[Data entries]
▬▬▬
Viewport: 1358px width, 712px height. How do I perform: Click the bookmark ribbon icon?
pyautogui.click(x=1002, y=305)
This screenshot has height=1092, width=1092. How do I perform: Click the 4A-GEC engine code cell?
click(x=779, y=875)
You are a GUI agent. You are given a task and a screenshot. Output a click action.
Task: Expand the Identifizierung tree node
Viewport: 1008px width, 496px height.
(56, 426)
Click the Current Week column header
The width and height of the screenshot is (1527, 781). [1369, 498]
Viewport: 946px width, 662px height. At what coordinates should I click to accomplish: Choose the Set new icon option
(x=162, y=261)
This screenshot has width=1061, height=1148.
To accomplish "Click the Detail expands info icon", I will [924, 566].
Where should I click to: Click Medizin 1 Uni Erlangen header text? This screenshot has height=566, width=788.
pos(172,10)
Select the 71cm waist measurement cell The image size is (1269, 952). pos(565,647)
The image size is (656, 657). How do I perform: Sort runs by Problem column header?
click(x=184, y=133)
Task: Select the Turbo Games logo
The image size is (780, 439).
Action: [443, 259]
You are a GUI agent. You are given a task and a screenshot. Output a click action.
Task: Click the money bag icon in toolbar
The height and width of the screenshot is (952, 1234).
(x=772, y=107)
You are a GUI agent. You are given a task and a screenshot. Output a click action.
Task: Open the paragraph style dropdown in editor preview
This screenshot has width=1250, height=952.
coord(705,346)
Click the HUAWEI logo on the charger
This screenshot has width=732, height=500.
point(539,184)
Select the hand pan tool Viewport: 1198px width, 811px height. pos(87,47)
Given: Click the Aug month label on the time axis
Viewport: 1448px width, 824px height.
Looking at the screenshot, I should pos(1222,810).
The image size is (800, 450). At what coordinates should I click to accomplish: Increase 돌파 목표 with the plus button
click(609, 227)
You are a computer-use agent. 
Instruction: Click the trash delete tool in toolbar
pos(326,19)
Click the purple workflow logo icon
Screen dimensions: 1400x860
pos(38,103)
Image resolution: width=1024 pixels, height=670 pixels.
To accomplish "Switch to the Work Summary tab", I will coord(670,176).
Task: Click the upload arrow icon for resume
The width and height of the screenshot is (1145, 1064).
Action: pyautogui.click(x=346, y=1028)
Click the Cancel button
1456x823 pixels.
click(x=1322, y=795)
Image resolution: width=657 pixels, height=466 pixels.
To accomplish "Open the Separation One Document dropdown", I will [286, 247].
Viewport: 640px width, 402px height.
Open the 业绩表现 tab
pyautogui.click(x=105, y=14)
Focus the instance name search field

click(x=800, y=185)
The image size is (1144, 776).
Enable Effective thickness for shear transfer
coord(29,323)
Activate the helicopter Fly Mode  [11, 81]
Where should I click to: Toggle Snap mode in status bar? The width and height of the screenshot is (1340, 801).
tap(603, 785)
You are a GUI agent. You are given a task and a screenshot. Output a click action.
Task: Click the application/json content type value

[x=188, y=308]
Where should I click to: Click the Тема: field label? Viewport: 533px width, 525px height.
▬▬▬
▶ **What you are asked to do**
Copy out the lines of the records above in which the string "will" appears.

▶ **Answer for the task**
To accomplish "Click the Detail expands info icon", I will [924, 566].
To accomplish "Switch to the Work Summary tab", I will coord(670,176).
To accomplish "Open the Separation One Document dropdown", I will [286, 247].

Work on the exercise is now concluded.